Ned Lindberg, a systems engineer for Dallas, Wis.-based CTC Network Technology Center, agreed desktop encryption needs more attention.
"I see myself pushing encryption for laptops and some desktops in the near term," he said. "I think most of us supporting clients are really just getting into the mindset that we need to sell these ideas. Those of us in the field haven't been as good at pushing this issue as we might have. I've suggested [desktop encryption] at times, but people don't seem to get excited about it."
Companies aren't focused enough on personal firewalls.
While viruses and worms were ranked as the biggest threat, companies are investing in the wrong tools, Friedlander said. Less than half are investing in firewalls in 2005.
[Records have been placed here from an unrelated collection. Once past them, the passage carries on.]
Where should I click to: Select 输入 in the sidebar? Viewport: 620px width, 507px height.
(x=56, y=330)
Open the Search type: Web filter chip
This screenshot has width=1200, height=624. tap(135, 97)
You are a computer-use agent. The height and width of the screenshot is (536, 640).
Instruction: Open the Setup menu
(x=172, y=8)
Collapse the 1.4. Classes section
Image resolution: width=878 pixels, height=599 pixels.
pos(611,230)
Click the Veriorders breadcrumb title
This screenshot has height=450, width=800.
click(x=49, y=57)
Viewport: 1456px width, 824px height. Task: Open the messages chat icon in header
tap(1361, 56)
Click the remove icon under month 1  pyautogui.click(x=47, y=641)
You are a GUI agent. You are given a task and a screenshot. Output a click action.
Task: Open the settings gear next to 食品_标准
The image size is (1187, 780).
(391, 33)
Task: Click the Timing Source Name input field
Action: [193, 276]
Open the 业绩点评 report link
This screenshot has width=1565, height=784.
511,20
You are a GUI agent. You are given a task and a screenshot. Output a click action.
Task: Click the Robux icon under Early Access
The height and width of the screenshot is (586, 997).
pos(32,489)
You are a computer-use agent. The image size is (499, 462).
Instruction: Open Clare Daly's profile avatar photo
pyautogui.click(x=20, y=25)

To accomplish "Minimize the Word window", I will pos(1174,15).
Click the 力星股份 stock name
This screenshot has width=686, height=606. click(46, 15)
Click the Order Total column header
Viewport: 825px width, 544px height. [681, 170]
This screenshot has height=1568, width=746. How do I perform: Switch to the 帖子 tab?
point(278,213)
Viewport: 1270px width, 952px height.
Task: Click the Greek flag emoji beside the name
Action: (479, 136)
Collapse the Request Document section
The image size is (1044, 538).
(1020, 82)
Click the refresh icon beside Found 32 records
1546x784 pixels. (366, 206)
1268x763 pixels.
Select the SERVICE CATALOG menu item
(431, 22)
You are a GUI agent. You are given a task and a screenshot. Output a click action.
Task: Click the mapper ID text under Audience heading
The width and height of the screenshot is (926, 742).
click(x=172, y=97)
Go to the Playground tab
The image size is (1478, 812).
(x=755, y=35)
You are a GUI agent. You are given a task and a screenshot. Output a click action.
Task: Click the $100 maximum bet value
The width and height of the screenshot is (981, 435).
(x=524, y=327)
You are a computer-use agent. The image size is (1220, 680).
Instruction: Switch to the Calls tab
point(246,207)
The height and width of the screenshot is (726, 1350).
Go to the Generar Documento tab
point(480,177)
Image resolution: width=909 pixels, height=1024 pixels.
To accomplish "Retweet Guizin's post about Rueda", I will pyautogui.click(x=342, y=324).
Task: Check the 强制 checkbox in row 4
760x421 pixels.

Despite the fact that desktops are vulnerable to network worms, Trojans and other threats, 21% of firms believe desktop firewalls are for laptops only. Sixty-three percent said they have them installed somewhere in the organization.
Best-of-breed products are more popular than all-in-one suites.
By a nearly three-to-one margin, respondents said they'd rather invest in best-of-breed tools than the all-in-one security suites. Sixty-five percent said they purchase these tools based on specific functionality.
"Despite consolidation in the client security market, firms like to pick and choose the components of their IT architecture rather than rely on one vendor to watch over all of their endpoint clients," Friedlander said. "That most of the product suites aren't yet fully integrated also drives buyers toward a best-of-breed approach."
The real challenge is for companies to tie all their tools and user policies together in a way that makes sense, he said, adding, "Vendors that can help them do that will have the competitive edge."
Lindberg isn't surprised IT shops are taking the best-of-breed approach. He has seen a similar trend among his firm's clients.
"Many are taking action on their own and are actually doing a fairly good job of it," he said. "Small businesses with a longer track record of using computers and the Internet seem to be better informed. There's a savvy bunch of users out there that are determined to do what's best. They seem to have an understanding of what's good and what's not. I'm often surprised at the good choices they're making. They're often finding the combination of products I'd have recommended without my help."
Though respondents told Forrester they prefer best-of-breed products, Lindberg said he still sees suites being acquired "at a pretty good rate."
"I think people want to believe they can buy a single solution for everything they need," he said. "People supporting themselves tend toward suites. [But] SMBs I care for tend to have a combination of best of breed solutions."